- Source data:
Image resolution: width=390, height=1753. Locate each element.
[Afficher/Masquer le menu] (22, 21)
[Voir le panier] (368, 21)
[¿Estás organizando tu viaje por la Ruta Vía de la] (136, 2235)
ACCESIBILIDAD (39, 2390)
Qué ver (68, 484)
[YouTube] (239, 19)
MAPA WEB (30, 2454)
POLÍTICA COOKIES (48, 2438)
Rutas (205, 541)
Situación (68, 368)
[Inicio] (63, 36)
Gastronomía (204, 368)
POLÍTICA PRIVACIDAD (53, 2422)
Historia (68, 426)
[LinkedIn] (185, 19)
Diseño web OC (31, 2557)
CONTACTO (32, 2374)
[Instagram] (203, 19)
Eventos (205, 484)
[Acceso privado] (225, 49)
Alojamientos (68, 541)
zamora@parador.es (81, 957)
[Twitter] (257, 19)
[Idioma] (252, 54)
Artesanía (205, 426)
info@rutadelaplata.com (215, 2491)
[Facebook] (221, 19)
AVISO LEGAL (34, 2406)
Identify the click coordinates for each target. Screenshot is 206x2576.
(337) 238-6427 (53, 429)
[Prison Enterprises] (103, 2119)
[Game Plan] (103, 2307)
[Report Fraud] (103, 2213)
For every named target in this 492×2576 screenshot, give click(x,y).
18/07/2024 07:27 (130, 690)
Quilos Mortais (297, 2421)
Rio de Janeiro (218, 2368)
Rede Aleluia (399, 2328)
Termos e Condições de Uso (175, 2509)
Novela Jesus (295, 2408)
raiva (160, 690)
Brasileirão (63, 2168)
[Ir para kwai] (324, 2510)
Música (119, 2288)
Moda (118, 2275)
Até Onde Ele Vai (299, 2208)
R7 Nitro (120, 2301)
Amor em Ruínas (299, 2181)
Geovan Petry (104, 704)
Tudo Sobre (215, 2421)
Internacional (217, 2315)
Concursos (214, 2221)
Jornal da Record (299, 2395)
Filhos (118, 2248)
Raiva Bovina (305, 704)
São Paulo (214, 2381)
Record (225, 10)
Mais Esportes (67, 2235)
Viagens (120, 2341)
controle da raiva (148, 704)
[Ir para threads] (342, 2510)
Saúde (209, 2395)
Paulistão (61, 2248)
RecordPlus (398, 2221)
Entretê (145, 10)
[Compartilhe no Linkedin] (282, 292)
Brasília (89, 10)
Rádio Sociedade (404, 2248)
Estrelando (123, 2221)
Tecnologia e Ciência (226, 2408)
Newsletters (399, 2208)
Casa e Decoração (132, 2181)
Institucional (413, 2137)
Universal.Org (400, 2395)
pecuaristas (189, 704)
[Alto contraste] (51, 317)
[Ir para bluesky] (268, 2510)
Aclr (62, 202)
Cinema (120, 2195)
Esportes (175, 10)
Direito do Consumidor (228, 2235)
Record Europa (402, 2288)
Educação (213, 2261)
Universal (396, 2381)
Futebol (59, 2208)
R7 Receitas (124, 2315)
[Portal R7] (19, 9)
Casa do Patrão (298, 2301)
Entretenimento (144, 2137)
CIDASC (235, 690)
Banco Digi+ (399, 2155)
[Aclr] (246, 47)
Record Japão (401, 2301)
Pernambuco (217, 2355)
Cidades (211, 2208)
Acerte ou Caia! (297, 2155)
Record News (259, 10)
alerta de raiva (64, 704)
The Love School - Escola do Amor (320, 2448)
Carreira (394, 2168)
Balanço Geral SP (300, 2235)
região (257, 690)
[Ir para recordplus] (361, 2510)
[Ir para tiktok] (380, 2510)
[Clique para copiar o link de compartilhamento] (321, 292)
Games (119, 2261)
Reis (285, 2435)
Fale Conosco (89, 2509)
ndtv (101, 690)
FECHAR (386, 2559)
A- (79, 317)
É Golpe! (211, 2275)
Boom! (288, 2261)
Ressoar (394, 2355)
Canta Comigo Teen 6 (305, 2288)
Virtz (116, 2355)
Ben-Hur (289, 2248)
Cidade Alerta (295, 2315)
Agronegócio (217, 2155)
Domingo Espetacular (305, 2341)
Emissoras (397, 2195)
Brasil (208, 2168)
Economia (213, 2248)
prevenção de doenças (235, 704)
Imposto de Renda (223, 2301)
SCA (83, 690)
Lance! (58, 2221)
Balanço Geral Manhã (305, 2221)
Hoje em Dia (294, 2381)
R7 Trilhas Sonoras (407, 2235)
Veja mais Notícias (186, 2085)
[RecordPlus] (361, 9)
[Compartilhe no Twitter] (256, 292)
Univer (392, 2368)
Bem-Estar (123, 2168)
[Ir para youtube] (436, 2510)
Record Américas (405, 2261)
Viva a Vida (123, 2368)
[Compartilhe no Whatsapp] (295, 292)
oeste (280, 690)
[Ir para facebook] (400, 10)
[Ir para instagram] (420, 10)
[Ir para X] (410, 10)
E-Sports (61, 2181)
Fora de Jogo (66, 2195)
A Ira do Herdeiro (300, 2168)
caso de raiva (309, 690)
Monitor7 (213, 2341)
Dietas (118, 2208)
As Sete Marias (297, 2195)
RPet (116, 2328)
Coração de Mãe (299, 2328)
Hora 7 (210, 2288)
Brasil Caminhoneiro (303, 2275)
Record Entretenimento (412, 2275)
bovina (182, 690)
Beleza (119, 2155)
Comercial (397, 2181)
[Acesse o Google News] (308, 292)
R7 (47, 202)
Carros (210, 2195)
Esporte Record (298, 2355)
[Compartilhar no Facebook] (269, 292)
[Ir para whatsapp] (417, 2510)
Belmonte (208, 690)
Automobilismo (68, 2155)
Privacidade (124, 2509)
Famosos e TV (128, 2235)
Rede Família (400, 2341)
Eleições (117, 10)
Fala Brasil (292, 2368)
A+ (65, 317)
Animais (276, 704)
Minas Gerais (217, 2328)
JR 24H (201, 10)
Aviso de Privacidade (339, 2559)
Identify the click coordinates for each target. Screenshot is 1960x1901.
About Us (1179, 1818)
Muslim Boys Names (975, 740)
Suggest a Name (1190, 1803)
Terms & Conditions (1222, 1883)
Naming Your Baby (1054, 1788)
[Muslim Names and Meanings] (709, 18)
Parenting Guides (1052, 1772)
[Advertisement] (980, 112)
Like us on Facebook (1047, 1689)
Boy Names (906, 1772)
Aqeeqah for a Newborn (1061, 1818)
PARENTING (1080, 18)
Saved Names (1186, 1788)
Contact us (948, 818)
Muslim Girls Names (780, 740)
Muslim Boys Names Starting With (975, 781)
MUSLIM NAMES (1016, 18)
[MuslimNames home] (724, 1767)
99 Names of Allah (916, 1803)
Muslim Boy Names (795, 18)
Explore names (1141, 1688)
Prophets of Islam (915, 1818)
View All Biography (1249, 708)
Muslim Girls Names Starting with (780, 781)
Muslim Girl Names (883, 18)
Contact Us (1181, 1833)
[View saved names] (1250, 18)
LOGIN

- EXERCISE DESCRIPTION: Lines after the one containing "Concursos (214, 2221)" are left out; every line from the start of the entries through that line is restated word for word.

- THE ANSWER:
Image resolution: width=390, height=1753. Locate each element.
[Afficher/Masquer le menu] (22, 21)
[Voir le panier] (368, 21)
[¿Estás organizando tu viaje por la Ruta Vía de la] (136, 2235)
ACCESIBILIDAD (39, 2390)
Qué ver (68, 484)
[YouTube] (239, 19)
MAPA WEB (30, 2454)
POLÍTICA COOKIES (48, 2438)
Rutas (205, 541)
Situación (68, 368)
[Inicio] (63, 36)
Gastronomía (204, 368)
POLÍTICA PRIVACIDAD (53, 2422)
Historia (68, 426)
[LinkedIn] (185, 19)
Diseño web OC (31, 2557)
CONTACTO (32, 2374)
[Instagram] (203, 19)
Eventos (205, 484)
[Acceso privado] (225, 49)
Alojamientos (68, 541)
zamora@parador.es (81, 957)
[Twitter] (257, 19)
[Idioma] (252, 54)
Artesanía (205, 426)
info@rutadelaplata.com (215, 2491)
[Facebook] (221, 19)
AVISO LEGAL (34, 2406)
Identify the click coordinates for each target. Screenshot is 206x2576.
(337) 238-6427 (53, 429)
[Prison Enterprises] (103, 2119)
[Game Plan] (103, 2307)
[Report Fraud] (103, 2213)
For every named target in this 492×2576 screenshot, give click(x,y).
18/07/2024 07:27 (130, 690)
Quilos Mortais (297, 2421)
Rio de Janeiro (218, 2368)
Rede Aleluia (399, 2328)
Termos e Condições de Uso (175, 2509)
Novela Jesus (295, 2408)
raiva (160, 690)
Brasileirão (63, 2168)
[Ir para kwai] (324, 2510)
Música (119, 2288)
Moda (118, 2275)
Até Onde Ele Vai (299, 2208)
R7 Nitro (120, 2301)
Amor em Ruínas (299, 2181)
Geovan Petry (104, 704)
Tudo Sobre (215, 2421)
Internacional (217, 2315)
Concursos (214, 2221)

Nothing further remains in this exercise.